§ About this exercise:
Go through the entries, filter for the word "ravagée", and copy every line that has it.
= = = =
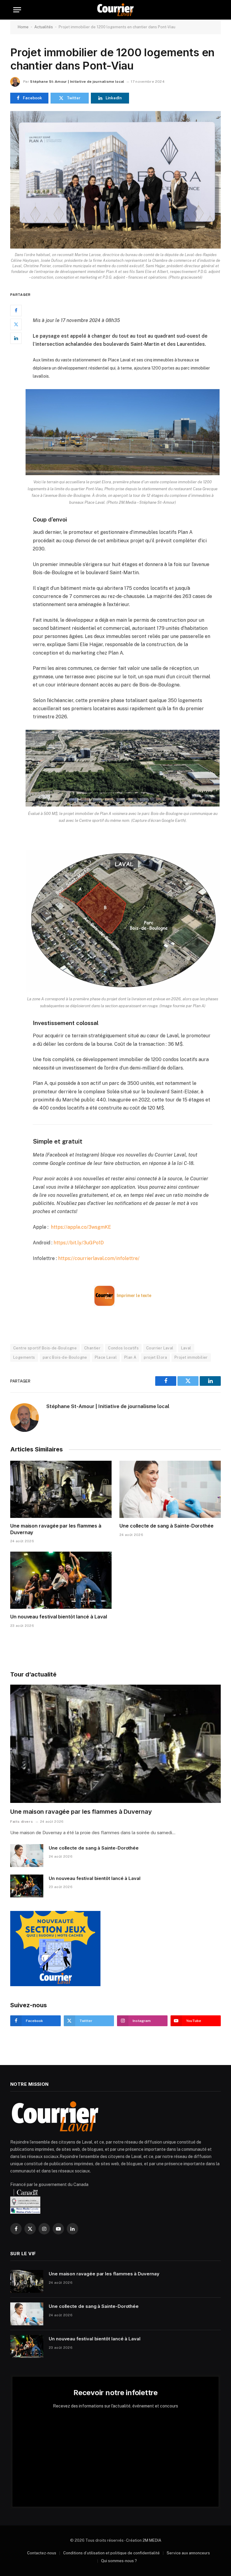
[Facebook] (16, 310)
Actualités (43, 27)
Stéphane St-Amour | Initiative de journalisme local (77, 81)
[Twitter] (16, 324)
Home (23, 27)
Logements (24, 1357)
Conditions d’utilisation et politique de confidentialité (111, 2553)
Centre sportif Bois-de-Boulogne (45, 1348)
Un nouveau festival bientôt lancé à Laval (58, 1617)
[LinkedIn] (16, 338)
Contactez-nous (41, 2553)
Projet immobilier (191, 1357)
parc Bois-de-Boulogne (65, 1357)
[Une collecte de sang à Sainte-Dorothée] (170, 1489)
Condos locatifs (123, 1348)
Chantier (92, 1348)
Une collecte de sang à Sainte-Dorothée (166, 1526)
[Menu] (17, 10)
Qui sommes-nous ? (119, 2561)
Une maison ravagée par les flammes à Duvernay (55, 1529)
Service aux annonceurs (188, 2553)
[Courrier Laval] (115, 10)
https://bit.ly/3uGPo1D (79, 1243)
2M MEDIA (152, 2540)
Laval (186, 1348)
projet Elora (155, 1357)
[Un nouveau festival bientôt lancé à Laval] (61, 1580)
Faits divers (21, 1821)
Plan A (130, 1357)
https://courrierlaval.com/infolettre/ (99, 1258)
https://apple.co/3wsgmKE (81, 1227)
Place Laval (106, 1357)
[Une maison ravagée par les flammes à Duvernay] (61, 1489)
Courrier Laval (159, 1348)
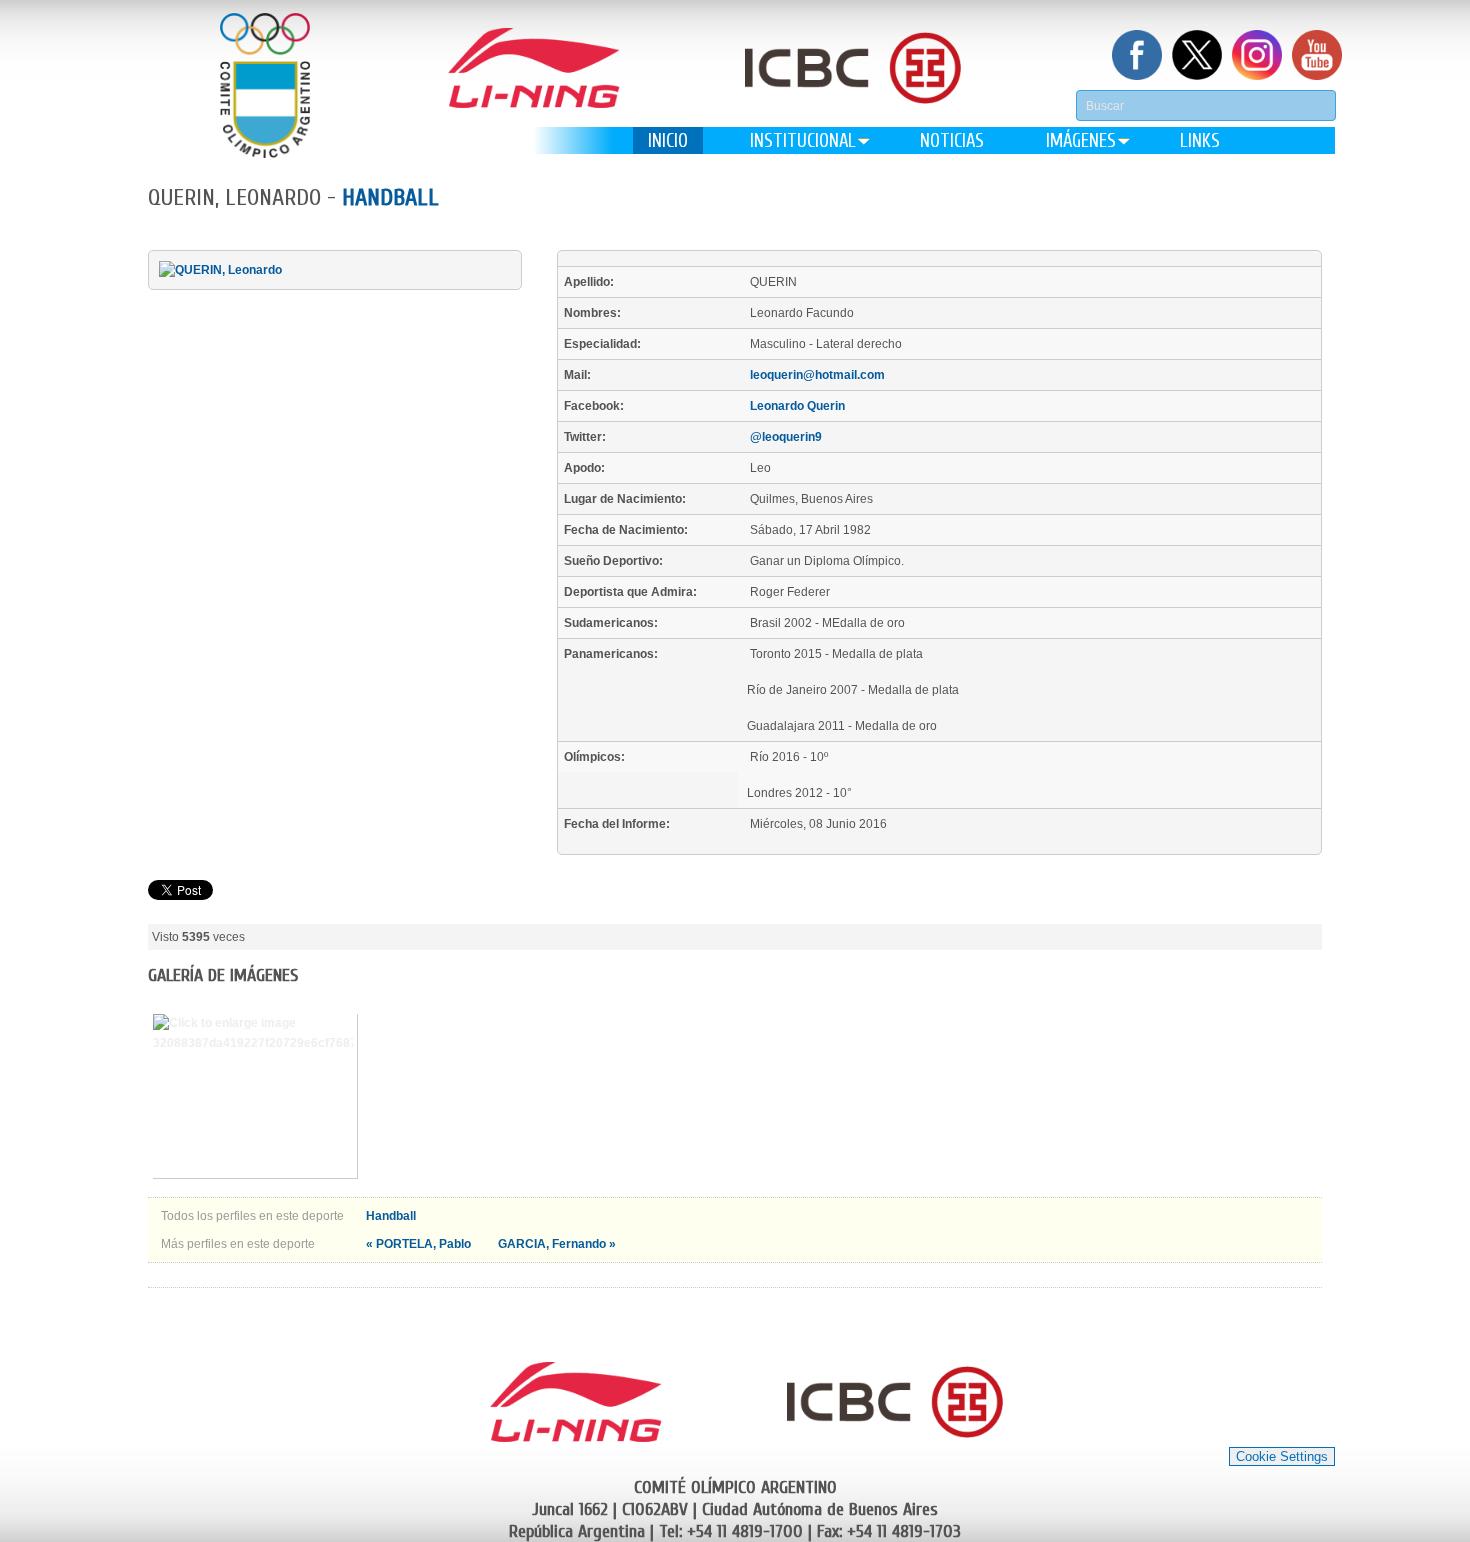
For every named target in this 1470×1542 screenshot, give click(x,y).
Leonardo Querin (797, 406)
= = = =
§ Result of the task:
Une maison ravagée par les flammes à Duvernay (55, 1529)
[Une maison ravagée par les flammes à Duvernay] (61, 1489)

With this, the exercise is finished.